TNM completeness for colon cancer in the DCR decreased slightly during the study period, whereas rectal cancer staging remained stable over time. In contrast, a number of studies have reported a decrease in the proportion of patients with unstaged CRCs over recent years.6–8 In 2004, the DCR computerized and automated the registration of incident cancer cases, facilitating fast notifications from clinicians. A potential negative consequence is that the cancer cases might be reported before the clinical workup has been finalized. However, considering the number of initiatives aiming to improve cancer control, including the implementation of Danish National Cancer Plans in 2000 and 2005,15,16 and the establishment of a comprehensive CRC database by the Danish Colorectal Cancer Group in 2001,19 one would have expected improvements in the registration of TNM stage over the study period.

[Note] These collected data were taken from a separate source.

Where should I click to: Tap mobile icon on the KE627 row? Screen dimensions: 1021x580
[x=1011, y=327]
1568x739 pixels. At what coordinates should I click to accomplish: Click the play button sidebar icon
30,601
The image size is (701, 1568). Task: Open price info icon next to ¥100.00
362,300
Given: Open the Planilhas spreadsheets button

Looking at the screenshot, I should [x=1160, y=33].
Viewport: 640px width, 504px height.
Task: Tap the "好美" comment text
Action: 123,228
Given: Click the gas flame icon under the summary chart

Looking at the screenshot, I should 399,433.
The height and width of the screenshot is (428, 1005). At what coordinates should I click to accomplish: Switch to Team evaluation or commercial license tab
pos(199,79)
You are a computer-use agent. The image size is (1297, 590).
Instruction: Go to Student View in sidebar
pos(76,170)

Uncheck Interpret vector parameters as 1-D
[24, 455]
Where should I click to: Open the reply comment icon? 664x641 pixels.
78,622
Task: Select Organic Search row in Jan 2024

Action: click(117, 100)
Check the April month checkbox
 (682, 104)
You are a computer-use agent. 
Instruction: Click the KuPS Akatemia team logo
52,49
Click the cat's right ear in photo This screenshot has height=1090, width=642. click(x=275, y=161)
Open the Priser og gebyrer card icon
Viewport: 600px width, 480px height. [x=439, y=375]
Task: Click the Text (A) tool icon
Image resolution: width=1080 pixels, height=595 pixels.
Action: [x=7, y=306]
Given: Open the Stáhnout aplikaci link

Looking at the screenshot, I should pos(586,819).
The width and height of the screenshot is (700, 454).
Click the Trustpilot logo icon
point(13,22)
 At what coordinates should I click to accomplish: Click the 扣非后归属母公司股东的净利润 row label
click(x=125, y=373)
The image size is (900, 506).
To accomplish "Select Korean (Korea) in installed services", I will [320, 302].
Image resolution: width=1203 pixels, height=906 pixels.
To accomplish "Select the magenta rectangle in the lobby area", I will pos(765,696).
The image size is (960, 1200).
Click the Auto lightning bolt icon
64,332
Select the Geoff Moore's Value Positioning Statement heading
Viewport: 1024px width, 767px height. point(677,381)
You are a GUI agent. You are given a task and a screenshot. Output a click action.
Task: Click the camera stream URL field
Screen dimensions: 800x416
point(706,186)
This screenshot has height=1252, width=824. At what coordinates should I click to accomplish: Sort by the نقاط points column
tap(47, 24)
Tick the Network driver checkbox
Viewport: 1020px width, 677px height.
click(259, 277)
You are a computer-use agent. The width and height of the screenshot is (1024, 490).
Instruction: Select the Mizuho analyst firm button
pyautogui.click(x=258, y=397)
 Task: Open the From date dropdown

A main strength of this study is its population-based design within the setting of a uniform tax-supported health care system, largely eliminating selection bias. Our study population was identified from updated nationwide registers. Although coding errors on CRC diagnoses and comorbidities cannot be ruled out, data from the DCR and the Danish National Patient Register have been found very complete and highly valid.3,5,12

Our study also had limitations. The completeness and accuracy of CRC diagnoses in the automated version of DCR (from 2004 on) have not been specifically validated. Moreover, we had no information on the underlying reasons for the missing information on TNM stages in the DCR, although plausible explanations include incomplete reporting and genuine difficulties on the part of the clinician or pathologist in determining the stage of the particular cancer case. For example, patients who initially received oncological therapy might not have been registered with complete details on TNM. We found that the most vulnerable patients were least likely to undergo staging, suggesting cessation of diagnostic procedures, including lymph node status, if fragility did not allow further treatment. We also observed that approximately 6% of CRC diagnoses were not histologically verified. However, although it might be expected that the majority of non-histologically verified cases pertained to patients with high comorbidity, restriction of the study population to histologically verified CRC cases yielded results quite similar to those presented.

The DCR is a valuable source for cancer research and statistics. Despite the high level of completeness of the diagnoses in this registry, we found that one-third of CRC patients had missing TNM-stage information, although the proportion of unstaged cases declined markedly with our use of a clinically based stage algorithm. However, completeness varied differentially with age and level of comorbidity, indicating that TNM data are not missing at random. This finding warrants serious consideration of the methodological implications in future epidemiological studies on cancer incidence and survival.